Stored data:

◆ ◆ ◆ ◆

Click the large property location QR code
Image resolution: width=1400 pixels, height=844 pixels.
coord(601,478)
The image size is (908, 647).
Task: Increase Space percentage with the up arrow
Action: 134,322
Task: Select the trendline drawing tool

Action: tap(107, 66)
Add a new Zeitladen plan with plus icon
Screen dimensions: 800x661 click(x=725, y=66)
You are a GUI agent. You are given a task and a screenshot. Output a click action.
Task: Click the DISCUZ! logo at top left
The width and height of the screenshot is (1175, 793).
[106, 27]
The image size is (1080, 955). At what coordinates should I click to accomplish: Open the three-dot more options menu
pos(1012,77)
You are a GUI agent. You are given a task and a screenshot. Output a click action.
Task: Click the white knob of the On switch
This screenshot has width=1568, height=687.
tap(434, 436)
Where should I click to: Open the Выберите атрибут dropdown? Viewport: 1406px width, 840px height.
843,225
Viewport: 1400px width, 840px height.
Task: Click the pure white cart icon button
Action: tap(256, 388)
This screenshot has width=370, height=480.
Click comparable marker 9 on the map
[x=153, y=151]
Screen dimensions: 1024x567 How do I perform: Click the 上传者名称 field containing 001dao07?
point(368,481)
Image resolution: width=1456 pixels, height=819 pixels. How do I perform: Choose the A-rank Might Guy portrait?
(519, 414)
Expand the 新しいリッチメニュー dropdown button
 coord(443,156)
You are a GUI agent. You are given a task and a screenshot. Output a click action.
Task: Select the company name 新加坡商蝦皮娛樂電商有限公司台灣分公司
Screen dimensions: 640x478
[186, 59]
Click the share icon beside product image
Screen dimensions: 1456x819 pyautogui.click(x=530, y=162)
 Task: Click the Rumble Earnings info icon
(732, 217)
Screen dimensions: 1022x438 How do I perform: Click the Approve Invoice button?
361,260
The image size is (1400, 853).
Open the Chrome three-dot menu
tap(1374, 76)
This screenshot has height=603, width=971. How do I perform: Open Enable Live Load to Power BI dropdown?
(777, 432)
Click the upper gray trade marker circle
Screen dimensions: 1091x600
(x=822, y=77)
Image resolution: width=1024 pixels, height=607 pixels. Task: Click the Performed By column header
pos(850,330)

◆ ◆ ◆ ◆

* _Exercise_:
Reproduce all of the entries above, substituting "interface agent" for "GUI agent" wherever it occurs and leaving everything else unchanged.

* _Complete response_:
Click the large property location QR code
Image resolution: width=1400 pixels, height=844 pixels.
coord(601,478)
The image size is (908, 647).
Task: Increase Space percentage with the up arrow
Action: 134,322
Task: Select the trendline drawing tool

Action: tap(107, 66)
Add a new Zeitladen plan with plus icon
Screen dimensions: 800x661 click(x=725, y=66)
You are a interface agent. You are given a task and a screenshot. Output a click action.
Task: Click the DISCUZ! logo at top left
The width and height of the screenshot is (1175, 793).
[106, 27]
The image size is (1080, 955). At what coordinates should I click to accomplish: Open the three-dot more options menu
pos(1012,77)
You are a interface agent. You are given a task and a screenshot. Output a click action.
Task: Click the white knob of the On switch
This screenshot has width=1568, height=687.
tap(434, 436)
Where should I click to: Open the Выберите атрибут dropdown? Viewport: 1406px width, 840px height.
843,225
Viewport: 1400px width, 840px height.
Task: Click the pure white cart icon button
Action: tap(256, 388)
This screenshot has width=370, height=480.
Click comparable marker 9 on the map
[x=153, y=151]
Screen dimensions: 1024x567 How do I perform: Click the 上传者名称 field containing 001dao07?
point(368,481)
Image resolution: width=1456 pixels, height=819 pixels. How do I perform: Choose the A-rank Might Guy portrait?
(519, 414)
Expand the 新しいリッチメニュー dropdown button
 coord(443,156)
You are a interface agent. You are given a task and a screenshot. Output a click action.
Task: Select the company name 新加坡商蝦皮娛樂電商有限公司台灣分公司
Screen dimensions: 640x478
[186, 59]
Click the share icon beside product image
Screen dimensions: 1456x819 pyautogui.click(x=530, y=162)
 Task: Click the Rumble Earnings info icon
(732, 217)
Screen dimensions: 1022x438 How do I perform: Click the Approve Invoice button?
361,260
The image size is (1400, 853).
Open the Chrome three-dot menu
tap(1374, 76)
This screenshot has height=603, width=971. How do I perform: Open Enable Live Load to Power BI dropdown?
(777, 432)
Click the upper gray trade marker circle
Screen dimensions: 1091x600
(x=822, y=77)
Image resolution: width=1024 pixels, height=607 pixels. Task: Click the Performed By column header
pos(850,330)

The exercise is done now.